In one scene, for instance, someone on set pointed out that it wouldn’t just be branded hot sauce found on dining tables during gatherings – people would also make and bring their own – so Chu’s team made sure to include both in the shot. He also made sure that singer-actress Leslie Grace’s voluminous and naturally curly hair was “given room” and appropriately lit. (Grace had told Chu that, in other productions, she had been made to change her hair, because its size would create shadows, and that, in some shots, her real skin tone would been distorted because the lighting was calibrated for the scene’s White actors.)
Speaking to online newspaper A.V. Club about the film, Miranda, who is of Puerto Rican descent, praised Chu’s commitment to authenticity and the scale of his vision.
“Jon, I think, dreamed bigger than any of us in terms of the size and scope of this,” he is quoted as saying. “I think we’re so used to asking for less – just to ask to occupy space, as Latinos. Like, let us make our little movie. And Jon, every step of the way, was like, ‘No. This is a big movie. These guys have big dreams. We’re allowed to go that big.”
For Chu however, Miranda was the one who “set the dream on the table first” recalling how much the musical moved him when he first watched it in 2008.
“He (sowed) the seeds on Broadway … and started a revolution of theater, and roles for him, his friends and his community, preceding anything that I could have ever dreamed for Asian Americans in this space.
“That definitely got into my brain as I was making movies and realizing there were no roles for Asian Americans in Hollywood – especially at the studio level – that portrayed who we really were, or who I felt we were.”

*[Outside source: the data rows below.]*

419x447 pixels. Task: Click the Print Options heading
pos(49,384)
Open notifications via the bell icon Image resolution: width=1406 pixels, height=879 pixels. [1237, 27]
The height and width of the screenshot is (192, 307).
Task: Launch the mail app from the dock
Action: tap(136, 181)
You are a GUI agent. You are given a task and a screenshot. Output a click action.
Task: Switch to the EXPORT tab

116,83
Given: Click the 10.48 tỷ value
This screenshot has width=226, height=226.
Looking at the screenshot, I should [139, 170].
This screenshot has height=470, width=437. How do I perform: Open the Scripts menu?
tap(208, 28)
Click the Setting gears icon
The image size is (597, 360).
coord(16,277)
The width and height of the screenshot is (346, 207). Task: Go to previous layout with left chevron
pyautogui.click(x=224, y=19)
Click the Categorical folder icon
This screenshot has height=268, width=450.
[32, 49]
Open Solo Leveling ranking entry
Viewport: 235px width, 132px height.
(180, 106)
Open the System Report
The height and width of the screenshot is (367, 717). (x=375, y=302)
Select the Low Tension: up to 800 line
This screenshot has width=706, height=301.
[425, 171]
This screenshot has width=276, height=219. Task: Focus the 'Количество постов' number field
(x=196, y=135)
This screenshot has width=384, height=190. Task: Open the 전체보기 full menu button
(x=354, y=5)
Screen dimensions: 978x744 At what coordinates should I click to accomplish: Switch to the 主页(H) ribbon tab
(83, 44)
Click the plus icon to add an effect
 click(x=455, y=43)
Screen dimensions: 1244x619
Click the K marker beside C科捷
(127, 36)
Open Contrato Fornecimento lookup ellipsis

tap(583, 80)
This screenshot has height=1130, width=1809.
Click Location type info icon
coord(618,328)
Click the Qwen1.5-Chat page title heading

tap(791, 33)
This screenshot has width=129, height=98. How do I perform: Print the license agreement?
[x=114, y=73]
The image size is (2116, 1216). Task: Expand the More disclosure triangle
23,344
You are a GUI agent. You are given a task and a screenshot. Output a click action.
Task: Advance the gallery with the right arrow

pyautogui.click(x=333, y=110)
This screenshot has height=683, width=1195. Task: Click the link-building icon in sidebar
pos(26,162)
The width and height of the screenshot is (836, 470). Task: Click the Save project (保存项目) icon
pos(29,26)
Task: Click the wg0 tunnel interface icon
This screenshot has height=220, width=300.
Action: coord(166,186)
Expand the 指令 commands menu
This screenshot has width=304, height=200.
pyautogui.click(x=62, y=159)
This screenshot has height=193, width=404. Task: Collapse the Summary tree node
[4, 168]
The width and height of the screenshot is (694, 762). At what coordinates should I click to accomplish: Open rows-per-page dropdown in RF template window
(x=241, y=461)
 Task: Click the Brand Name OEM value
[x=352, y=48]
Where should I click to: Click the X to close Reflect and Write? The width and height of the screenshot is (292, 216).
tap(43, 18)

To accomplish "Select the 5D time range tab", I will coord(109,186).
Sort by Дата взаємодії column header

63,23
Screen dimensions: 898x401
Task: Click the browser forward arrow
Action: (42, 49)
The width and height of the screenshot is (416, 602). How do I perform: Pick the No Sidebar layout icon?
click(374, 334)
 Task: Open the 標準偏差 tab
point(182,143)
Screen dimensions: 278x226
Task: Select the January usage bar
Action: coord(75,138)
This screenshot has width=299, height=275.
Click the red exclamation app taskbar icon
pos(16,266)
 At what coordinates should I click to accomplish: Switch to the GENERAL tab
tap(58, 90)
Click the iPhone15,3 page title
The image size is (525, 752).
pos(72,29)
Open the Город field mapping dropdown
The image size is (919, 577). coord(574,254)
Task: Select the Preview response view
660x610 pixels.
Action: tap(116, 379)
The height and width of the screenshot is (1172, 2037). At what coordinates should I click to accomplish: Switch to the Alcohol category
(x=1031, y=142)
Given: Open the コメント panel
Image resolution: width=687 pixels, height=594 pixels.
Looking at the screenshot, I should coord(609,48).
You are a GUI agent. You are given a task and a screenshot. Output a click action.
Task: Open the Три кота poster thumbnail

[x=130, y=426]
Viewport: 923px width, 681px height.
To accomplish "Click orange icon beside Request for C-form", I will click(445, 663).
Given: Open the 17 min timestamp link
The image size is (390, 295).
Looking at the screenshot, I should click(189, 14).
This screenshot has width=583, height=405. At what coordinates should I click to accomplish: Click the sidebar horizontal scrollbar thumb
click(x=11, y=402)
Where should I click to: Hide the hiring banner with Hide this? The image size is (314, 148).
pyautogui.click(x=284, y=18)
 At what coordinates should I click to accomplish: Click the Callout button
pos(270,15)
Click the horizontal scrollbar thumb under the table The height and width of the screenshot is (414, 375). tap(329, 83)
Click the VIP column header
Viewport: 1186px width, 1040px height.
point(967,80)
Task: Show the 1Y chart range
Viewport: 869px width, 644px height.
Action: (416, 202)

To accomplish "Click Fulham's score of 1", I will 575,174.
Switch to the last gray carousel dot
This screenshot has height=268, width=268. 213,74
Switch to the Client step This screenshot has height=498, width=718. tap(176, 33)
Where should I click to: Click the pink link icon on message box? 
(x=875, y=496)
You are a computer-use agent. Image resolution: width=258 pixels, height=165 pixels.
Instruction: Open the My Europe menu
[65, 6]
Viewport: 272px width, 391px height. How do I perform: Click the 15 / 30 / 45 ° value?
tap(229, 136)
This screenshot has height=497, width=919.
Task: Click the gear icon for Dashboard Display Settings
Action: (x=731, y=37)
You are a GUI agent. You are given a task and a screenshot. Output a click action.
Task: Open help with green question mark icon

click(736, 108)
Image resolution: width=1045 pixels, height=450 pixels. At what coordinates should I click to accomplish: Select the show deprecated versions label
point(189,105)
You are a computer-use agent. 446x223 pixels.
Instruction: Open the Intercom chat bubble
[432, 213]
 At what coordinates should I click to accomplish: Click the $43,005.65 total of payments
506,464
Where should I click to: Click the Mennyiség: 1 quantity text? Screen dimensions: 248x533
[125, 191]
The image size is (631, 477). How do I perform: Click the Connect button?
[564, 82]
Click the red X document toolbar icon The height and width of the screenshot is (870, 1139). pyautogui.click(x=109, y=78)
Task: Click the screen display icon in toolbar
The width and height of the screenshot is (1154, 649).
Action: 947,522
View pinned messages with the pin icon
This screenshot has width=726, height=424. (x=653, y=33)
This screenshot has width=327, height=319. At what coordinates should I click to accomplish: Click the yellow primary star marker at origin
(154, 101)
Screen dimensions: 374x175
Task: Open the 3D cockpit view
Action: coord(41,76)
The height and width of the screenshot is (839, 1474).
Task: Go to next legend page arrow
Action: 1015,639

“In the Heights” is, at its core, about dreaming. It’s a theme that resonates with the director and one that feels particularly urgent in today’s exclusionary climate. The characters’ dreams reflect the American Dream, one shared by people and communities across the country, though Chu is wary of sugarcoating all of the difficulties and uncertainties this entails.
“The American Dream is very, very real, and is just that – the dream. It’s not given to you, and guess what? Some of the promises aren’t true. Sorry, fairy tales don’t exactly happen the way they’re sold to us.
“But I do believe that America is what we all make of it, because we’re in power,” he says of the country’s fast-growing minority populations. “We can all work together… to build a world where we all have equal footing to go after the opportunities we think of in our bedrooms when we’re dreaming about doing whatever it is we want do.
“Are we prepared for what America is going to look like when – and it’s when, not if – we look like this? Are we prepared for how big that dream of America will be?”